The revelation that the National Security Agency has been indiscriminately collecting Americans’ phone records using sweeping bulk orders issued by a secret court has sparked enormous controversy. Yet we know that at least in the first few years after 9/11, something very similar occurred without any judicial process at all, as first reported by USA Today in 2006. Though that story was dwarfed at the time by the controversy over the Bush administration’s warrantless wiretap program, it was actually the call records program that provoked a dramatic showdown between the White House and Justice Department, nearly triggering a mass resignation when the president threatened to reauthorize it over the objections of the acting attorney general that it was unlawful.
The controversy reemerged earlier this month when the Guardian published a leaked court order to Verizon’s business-focused subsidiary to produce “all call detail records,” including all “routing information,” and specifically requesting communications “wholly within the United States, including local telephone calls.” The order made it clear that the program continued, and was not merely large-scale but sought literally all domestic records. Moreover, it raised concerns about the Foreign Intelligence Surveillance Court’s interpretation of §215 more generally. The court had apparently determined that an authority to demand “any tangible thing” from nearly any person or entity could be exercised in a completely non-particularized way: Give us everything, we may eventually decide some of it is “relevant.” But it’s still not wholly clear when and why the FISC got involved in the metadata program—and how much of it may still bypass judicial supervision.
It’s clear from the original USA Today story that the metadata program in its original incarnation “didn’t need a court order—or approval under FISA—to proceed.” It’s also relatively clear that something changed around 2006. Statements from the program’s defenders in Congress indicate that the current version of the program, involving orders reissued at three-month intervals, has been operating for seven years. Moreover, you can read between the (heavily redacted) lines of a March 2008 Inspector General report on the use of §215 in 2006 and see intimations that “unlike in previous years,” the authority was being used in some programmatic way that would not be included in the IG’s discussion or metrics.
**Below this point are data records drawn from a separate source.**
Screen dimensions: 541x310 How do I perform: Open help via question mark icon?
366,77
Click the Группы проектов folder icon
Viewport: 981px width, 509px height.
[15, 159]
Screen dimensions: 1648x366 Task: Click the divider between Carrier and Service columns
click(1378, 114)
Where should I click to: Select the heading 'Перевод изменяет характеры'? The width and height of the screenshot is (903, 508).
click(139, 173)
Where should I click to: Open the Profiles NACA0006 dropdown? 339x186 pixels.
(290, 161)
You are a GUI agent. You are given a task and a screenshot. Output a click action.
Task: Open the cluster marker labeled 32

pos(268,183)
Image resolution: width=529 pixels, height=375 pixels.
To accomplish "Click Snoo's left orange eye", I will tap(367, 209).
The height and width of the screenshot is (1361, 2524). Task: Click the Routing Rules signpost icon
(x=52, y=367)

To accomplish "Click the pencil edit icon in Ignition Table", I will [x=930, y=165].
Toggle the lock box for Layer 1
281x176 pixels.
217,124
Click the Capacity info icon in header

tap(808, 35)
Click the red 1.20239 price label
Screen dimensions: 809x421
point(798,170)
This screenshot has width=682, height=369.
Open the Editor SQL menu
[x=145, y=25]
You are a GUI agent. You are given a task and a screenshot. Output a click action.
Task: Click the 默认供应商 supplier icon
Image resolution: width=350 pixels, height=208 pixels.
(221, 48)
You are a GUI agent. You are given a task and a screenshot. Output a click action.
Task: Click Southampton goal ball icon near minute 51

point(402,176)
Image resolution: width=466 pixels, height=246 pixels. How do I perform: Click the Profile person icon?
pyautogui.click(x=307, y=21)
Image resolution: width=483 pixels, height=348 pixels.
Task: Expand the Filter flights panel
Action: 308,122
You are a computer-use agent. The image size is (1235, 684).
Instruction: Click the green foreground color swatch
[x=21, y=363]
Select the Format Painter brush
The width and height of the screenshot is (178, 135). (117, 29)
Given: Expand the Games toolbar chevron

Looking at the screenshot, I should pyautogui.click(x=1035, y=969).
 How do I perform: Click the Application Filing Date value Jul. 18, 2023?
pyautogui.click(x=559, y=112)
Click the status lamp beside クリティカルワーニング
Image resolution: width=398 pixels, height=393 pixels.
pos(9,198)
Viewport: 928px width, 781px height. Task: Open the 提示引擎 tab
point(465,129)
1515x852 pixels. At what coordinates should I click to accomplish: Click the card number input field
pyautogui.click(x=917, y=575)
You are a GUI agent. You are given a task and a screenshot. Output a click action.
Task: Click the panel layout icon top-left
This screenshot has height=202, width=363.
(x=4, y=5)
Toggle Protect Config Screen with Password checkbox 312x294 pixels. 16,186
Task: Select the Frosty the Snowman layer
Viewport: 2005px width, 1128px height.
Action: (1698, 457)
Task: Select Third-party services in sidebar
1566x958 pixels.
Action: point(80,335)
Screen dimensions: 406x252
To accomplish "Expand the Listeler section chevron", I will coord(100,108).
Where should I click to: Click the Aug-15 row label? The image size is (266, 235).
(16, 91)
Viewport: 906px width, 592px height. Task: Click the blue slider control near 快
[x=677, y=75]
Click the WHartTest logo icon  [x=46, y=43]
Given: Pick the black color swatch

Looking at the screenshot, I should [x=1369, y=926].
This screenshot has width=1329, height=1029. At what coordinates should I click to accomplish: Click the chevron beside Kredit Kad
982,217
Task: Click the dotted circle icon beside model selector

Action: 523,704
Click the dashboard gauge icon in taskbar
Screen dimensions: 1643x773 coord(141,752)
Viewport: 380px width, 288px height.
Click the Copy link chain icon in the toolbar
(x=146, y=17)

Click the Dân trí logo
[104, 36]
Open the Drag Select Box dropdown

Yet the numbers reported annually for §215 orders, as Amie Stepanovich of the Electronic Privacy Information Center reminded me, are hard to square with a major shift to reliance on the authority for metadata at that time. Only a handful of §215 orders were issued in the subsequent years: six in 2007, 13 in 2008, and 21 in 2009. Even if those metrics only count the “primary order” authorizing acquisition from multiple providers, and not the “secondary orders” issued to each provider, that seems low. You’d still need at least four each year for each type of bulk order, and the Wall Street Journal has reported that the program reaches far beyond telephone data to encompass “records from Internet-service providers and purchase information.”
Instead, we see two enormous jumps in orders starting in 2010. That year, there were 96 orders, of which a surprising 43 were modified. That seemed odd to observers because §215 authority is so broad, requiring only “relevance” to an investigation, that the court would rarely have occasion to intervene—unless what was being demanded was so mindbogglingly expansive that it strained even that flaccid standard. We then see another big jump in 2011, to 205 orders (176 modified), which levels off in 2012 at 212 orders (200 modified). What was going on there? If the NSA bulk metadata program moved over to reliance on §215 in 2006, why is there no sign of anything like it in the numbers until four years later?